U.S. Bancorp Plans 200 New In-Store Branches, 170 with Grocery Chain

U.S. Bancorp has joined the new wave of banks planning a big push into supermarket banking.

The Portland, Ore.-based bank company said Wednesday that it plans to open about 200 branches in supermarkets during the next four years, 170 of which will be in Albertson's Inc. stores in Oregon, Washington, Idaho, and Nevada as part of an exclusive agreement.

The plan reflects U.S. Bancorp's new confidence that in-store banking can be profitable. It had gained confidence in the strategy by opening 32 such branches during the past two years.

The Albertson's agreement could also make it harder for other banks to develop big, in-store branch networks in the Pacific Northwest, since the deal locks up one of the region's biggest grocery chains.

"Customers are voting with their feet," said Kathy Haffner, vice president of the bank's in-store banking division.

Though the in-store sites numbered only 5% of U.S. Bancorp branches last year, Ms. Haffner noted, they accounted for 37% of its growth in households served. The company plans to spend $20 million to $25 million to open the new in-store branches, she said, and expects them to be profitable in 18 to 24 months.

Half the in-store branches are to be full-service, with five to six bankers and a teller counter; the rest will employ a single banker and will not handle teller transactions.

Ms. Haffner said that U.S. Bancorp, like other banks, is attracted to the relatively low cost of opening supermarket branches - $150,000 to $200,000 per site, compared to $1 million for a traditional branch - and the opportunity to see new prospects. About 20,000 people per week shop in a typical Albertson's store.

The bank plans to study ways to replace traditional branches with in- store sites. But closures of traditional branches are at least two years off. In the interim, the new in-store sites will supplement U.S. Bancorp's network of more than 600 branches.

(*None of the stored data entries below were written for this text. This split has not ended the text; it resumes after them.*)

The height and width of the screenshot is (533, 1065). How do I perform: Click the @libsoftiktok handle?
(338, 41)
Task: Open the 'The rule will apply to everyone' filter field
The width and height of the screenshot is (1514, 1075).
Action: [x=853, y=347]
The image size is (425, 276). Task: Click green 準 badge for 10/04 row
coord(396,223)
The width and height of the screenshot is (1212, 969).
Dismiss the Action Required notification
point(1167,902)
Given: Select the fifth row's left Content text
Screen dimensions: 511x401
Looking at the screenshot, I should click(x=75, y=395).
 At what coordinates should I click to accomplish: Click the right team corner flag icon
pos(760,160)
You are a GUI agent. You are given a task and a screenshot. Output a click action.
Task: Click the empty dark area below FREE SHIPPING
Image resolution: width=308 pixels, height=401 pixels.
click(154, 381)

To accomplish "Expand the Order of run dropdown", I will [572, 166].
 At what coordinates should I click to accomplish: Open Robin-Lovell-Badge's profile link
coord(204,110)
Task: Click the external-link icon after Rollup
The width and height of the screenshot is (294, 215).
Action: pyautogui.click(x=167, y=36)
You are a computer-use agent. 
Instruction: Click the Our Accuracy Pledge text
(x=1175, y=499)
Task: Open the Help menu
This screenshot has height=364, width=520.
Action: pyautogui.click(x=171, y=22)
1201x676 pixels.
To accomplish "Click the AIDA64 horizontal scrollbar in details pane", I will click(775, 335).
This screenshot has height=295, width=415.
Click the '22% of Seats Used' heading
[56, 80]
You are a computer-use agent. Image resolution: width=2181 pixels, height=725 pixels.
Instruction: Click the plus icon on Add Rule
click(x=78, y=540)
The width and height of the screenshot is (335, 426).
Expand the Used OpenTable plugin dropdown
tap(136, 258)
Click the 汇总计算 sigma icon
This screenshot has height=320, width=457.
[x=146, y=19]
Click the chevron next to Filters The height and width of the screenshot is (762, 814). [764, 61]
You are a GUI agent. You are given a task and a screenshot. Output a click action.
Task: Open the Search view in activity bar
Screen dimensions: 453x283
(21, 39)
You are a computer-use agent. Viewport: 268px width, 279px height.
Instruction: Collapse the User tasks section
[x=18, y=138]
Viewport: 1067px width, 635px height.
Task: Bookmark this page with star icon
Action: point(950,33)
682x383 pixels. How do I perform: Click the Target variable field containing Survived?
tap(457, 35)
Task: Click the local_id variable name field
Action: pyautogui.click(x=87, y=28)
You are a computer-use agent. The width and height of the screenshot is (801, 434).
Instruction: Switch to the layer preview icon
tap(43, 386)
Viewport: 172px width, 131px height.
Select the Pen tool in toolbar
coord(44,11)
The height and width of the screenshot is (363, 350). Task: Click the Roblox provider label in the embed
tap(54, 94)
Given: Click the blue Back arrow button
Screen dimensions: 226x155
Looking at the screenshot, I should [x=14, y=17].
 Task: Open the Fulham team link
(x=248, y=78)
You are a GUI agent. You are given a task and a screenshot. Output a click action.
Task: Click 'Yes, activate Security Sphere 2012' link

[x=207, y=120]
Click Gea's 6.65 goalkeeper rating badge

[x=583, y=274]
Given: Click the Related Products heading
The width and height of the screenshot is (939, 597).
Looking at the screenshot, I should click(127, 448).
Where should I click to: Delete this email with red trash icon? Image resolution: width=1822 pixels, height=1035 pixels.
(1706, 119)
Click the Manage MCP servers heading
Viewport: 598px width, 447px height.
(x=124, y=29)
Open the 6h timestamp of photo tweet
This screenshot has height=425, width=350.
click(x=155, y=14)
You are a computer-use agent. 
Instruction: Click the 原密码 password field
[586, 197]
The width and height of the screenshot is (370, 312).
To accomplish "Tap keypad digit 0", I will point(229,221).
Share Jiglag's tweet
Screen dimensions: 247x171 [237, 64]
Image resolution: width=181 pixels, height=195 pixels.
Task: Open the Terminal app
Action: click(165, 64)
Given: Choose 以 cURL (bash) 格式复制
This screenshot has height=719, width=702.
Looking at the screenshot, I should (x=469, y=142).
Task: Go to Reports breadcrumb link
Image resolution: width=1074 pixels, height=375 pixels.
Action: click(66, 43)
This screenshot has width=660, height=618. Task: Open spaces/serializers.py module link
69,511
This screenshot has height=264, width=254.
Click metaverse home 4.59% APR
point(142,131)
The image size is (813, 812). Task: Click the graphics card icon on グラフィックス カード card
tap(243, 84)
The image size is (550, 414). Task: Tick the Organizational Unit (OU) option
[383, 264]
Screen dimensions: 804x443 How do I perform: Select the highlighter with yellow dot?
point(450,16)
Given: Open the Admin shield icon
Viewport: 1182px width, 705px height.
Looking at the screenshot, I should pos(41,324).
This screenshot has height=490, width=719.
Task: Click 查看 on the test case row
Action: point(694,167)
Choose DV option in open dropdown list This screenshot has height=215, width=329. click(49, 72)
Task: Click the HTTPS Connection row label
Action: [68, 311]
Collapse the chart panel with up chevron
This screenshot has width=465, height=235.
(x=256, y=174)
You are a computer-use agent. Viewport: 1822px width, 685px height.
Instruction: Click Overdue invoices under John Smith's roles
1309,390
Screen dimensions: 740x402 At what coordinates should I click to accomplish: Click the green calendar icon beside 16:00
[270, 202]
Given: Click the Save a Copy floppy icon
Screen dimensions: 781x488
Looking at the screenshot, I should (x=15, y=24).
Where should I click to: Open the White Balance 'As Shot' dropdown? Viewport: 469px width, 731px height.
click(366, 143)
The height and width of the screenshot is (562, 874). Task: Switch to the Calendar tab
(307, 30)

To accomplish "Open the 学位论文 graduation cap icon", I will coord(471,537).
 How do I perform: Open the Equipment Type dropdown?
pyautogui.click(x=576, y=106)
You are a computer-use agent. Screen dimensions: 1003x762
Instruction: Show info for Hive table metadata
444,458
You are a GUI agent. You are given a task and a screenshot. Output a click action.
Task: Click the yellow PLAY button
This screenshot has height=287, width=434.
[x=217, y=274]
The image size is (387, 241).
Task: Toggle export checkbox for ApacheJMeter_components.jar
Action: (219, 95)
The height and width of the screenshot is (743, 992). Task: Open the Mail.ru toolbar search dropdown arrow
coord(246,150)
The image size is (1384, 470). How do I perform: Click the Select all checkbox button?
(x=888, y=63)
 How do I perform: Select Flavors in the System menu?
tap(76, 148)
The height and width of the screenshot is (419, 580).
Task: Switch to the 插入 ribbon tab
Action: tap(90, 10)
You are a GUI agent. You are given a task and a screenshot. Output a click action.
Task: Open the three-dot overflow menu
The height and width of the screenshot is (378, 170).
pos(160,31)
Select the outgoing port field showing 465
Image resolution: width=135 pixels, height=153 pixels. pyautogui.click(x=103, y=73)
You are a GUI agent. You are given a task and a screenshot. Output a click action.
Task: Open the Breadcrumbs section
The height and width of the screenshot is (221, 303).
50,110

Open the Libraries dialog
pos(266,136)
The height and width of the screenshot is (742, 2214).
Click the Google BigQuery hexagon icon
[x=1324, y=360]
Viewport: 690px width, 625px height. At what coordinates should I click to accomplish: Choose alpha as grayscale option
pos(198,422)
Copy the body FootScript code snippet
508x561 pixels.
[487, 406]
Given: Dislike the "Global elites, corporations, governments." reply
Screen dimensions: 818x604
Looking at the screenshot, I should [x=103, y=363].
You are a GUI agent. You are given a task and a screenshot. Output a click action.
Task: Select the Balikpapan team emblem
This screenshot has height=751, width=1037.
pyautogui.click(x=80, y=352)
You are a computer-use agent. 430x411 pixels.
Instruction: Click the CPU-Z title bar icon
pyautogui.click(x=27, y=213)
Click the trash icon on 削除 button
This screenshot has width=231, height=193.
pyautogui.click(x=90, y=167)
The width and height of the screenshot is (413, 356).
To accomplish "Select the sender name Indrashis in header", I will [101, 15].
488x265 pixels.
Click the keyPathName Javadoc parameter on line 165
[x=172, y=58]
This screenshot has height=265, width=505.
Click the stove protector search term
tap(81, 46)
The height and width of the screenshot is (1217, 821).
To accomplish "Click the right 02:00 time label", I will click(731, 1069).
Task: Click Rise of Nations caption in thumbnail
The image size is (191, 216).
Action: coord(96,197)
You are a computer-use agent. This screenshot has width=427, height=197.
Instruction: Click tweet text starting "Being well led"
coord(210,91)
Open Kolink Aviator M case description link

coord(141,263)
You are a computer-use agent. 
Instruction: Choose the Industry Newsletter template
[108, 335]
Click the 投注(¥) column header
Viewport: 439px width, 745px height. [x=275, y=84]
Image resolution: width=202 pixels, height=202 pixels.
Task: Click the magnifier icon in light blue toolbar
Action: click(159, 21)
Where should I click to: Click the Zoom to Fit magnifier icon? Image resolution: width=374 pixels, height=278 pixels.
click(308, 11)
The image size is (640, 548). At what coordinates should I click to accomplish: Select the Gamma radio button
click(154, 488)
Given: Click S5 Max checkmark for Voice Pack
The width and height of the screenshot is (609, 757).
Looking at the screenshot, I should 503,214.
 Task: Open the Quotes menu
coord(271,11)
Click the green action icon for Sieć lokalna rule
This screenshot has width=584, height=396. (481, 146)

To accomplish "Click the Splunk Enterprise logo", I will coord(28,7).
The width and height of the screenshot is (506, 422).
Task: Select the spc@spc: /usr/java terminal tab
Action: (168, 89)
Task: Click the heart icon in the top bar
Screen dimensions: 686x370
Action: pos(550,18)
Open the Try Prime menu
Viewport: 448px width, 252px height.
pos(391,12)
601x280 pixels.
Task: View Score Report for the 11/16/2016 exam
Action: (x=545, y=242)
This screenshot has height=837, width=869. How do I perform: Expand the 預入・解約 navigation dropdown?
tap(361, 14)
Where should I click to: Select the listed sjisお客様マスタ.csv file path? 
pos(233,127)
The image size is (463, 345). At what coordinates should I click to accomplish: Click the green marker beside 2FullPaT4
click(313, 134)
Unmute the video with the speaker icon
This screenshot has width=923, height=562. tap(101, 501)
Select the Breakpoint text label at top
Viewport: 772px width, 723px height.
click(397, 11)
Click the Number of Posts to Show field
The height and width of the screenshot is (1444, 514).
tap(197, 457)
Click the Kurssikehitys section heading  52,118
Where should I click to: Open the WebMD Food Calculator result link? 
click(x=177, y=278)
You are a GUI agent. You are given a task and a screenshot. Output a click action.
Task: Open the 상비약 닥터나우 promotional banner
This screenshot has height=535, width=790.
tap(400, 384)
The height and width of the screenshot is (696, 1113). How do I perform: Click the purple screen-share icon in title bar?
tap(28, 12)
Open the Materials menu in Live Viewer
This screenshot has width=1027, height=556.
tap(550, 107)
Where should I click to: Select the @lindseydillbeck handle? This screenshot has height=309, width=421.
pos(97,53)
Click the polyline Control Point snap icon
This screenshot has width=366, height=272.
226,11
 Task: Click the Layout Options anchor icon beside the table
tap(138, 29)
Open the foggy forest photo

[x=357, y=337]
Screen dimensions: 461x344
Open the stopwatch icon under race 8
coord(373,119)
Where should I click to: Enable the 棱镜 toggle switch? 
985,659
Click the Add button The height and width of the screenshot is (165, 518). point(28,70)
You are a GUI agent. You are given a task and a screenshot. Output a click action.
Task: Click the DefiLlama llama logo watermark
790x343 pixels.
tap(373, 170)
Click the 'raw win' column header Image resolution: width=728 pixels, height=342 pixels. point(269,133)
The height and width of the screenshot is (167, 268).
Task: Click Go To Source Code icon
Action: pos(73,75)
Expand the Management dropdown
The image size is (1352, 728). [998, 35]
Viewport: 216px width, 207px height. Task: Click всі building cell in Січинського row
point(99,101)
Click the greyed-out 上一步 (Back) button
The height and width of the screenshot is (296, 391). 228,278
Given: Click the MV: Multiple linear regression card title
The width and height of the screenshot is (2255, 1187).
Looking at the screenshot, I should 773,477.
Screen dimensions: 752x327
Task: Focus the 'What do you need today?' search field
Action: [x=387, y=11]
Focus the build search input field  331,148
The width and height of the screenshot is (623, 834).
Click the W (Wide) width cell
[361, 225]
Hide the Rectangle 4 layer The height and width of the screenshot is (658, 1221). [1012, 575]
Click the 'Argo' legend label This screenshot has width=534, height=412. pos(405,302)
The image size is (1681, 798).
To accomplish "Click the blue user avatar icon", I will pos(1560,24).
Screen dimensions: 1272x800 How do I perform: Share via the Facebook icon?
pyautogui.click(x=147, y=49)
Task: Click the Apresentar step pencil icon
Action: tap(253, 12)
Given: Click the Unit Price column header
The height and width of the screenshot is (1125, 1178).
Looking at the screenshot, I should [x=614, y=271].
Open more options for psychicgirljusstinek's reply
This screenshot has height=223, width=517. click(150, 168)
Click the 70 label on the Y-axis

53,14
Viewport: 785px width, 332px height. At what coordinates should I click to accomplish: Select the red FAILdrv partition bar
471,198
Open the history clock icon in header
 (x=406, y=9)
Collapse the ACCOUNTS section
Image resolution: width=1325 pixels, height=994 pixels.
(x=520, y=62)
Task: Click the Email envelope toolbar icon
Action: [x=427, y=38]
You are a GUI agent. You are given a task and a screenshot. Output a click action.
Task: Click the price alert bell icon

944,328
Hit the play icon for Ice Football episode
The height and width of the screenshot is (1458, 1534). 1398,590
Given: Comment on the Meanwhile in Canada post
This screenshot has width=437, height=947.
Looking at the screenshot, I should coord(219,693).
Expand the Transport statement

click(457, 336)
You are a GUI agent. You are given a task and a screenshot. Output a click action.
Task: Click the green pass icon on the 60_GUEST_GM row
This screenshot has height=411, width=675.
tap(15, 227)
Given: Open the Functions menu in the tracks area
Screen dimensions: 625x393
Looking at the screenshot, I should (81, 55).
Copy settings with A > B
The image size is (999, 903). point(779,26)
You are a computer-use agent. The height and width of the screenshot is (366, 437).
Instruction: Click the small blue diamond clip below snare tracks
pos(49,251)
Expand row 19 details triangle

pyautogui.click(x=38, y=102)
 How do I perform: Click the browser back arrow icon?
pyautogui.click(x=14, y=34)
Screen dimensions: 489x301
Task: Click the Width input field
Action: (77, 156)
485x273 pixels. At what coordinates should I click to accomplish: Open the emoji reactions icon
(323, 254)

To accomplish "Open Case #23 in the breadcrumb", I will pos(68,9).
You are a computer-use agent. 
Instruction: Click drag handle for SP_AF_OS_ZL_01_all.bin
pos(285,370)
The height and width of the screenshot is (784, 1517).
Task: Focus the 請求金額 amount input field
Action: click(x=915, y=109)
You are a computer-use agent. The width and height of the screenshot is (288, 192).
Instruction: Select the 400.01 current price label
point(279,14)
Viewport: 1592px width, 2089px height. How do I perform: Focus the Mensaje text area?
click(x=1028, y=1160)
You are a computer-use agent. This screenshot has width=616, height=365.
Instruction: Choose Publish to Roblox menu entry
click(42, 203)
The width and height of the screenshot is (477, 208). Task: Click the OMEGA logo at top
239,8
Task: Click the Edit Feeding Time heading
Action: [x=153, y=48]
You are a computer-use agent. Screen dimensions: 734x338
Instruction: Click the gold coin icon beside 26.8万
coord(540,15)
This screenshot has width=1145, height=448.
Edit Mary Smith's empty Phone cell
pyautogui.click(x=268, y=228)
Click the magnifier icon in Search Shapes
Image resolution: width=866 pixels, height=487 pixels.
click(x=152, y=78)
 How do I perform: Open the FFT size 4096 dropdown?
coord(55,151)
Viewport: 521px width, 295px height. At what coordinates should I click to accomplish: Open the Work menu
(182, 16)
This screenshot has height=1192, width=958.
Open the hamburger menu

U.S. Bancorp is especially interested in expansion in Nevada, one of the country's fastest-growing states. In the next two years, 32 in-store branches are to be opened in the state, more than doubling U.S. Bancorp's branch network there.

Observers noted that, with the Albertson's agreement, nearly every large grocery chain in the Northwest has found a bank partner. Safeway, for example, does most of its in-store banking in Washington with BankAmerica Corp.'s Seafirst subsidiary. The Seattle-based thrift Washington Mutual Inc. has an exclusive agreement with the Fred Meyer superstore chain.

This could be especially important for Wells Fargo & Co., which plans this year to move three-quarters of its California branch network into stores and has expressed interest in expanding the in-store approach to First Interstate Bancorp's non-California operations.

"Wells' strategy to come in here and open up a bunch of grocery store branches will be a little bit more difficult because it's already a penetrated market," said R. Jay Tejera, a bank stock analyst at Dain Bosworth Inc.

Ms. Haffner noted that U.S. Bancorp is finding it hard to open in-store branches in California and Utah, where it also has traditional branches, because the grocery chains in those states already have bank partners.

Albertson's works with Wells Fargo in California and First Security Corp. in Utah. It has 765 stores in 19 states and plans to have a bank branch in nearly every one. It ranks as the country's fourth-largest grocer in sales.

"Getting in certainly poses a challenge for our competitors (in the Northwest), just as it does for us in California and Utah," Ms. Haffner said.